We provide a script (prebuild/programFPGA.sh
) that programs the FPGA according to user-specified board, DIMM slot, DIMM type, the number of ranks and the DQ width. Run the script as ./programFPGA.sh <board> <slot> <dimm_type> <num_rank> <dq_width>
Host computer communicates with the board using a PCIe bus. You need to have Xilinx XDMA driver installed on your system to enable the communication with the FPGA via the PCIe bus, we provide a modified version of the Xilinx XDMA driver in our repo under sources/xdma-driver. Do not forget to attach your FPGA board to a PCIe slot.
If you encounter build errors during compilation of the XDMA driver it is likely due to a kernel version mismatch. You can try downloading the newest version of the XDMA drivers from Xilinx's Github repo.
You may refer to the readme file under sources/xdma-driver for detailed information on installing the driver.
Please load the driver with the option enable_credit_mp set to "1": insmod ../driver/xdma.ko enable_credit_mp=1
(or just run the load_driver.sh
script).

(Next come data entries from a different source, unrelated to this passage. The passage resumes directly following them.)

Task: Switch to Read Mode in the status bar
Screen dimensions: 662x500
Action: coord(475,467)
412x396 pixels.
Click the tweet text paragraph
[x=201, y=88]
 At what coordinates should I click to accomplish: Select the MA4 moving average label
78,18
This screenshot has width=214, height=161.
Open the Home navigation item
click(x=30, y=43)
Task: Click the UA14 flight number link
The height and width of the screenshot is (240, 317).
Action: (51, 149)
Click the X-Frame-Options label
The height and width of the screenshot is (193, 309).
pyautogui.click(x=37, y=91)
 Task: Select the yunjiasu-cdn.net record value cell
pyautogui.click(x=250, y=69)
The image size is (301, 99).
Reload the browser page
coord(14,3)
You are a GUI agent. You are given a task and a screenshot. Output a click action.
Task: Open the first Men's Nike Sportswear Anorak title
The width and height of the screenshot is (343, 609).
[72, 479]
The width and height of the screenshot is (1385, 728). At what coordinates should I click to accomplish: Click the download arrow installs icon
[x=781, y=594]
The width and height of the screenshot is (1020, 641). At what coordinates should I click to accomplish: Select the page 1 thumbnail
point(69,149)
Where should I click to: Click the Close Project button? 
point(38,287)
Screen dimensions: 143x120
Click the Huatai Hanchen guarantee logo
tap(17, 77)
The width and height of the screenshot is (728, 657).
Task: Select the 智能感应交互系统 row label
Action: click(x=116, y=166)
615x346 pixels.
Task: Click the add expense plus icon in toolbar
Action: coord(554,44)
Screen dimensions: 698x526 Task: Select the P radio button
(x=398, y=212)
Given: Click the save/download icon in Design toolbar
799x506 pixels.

Otherwise DRAM Bender won't be able to send and receive data correctly to the FPGA.
a) Quick Installation using Prebuilt Binaries
You will find all that you need inside "prebuilt" folder.
- You need to download the bitfile (e.g.,
XUSP3S_C1_SODIMM_1R_x8.bit
) into your FPGA using an appropriate tool (we recommend Xilinx Vivado 2018.2 for the XUSP3S board).- You can also use the provided shell script
program_FPGA.sh
to program the board with one of the prebuilt bitfiles. You need to define VIVADO_EXEC variable before running the scriptexport VIVADO_EXEC=/path/to/vivado/executable
.
- You can also use the provided shell script
- Reboot the computer once you program the FPGA board.
- Load the Xilinx XDMA driver using the script provided in
sources/xdma-driver
directorysudo ./load_driver.sh
.
b) Manual Installation from the Source Code
Generating the DRAM Bender bitfile from source project is a bit tricky:
- Use Xilinx Vivado 2018.2 to open the project, which is located located at projects/VU095/VU095.xpr.
- This will also include all the required IP into the project.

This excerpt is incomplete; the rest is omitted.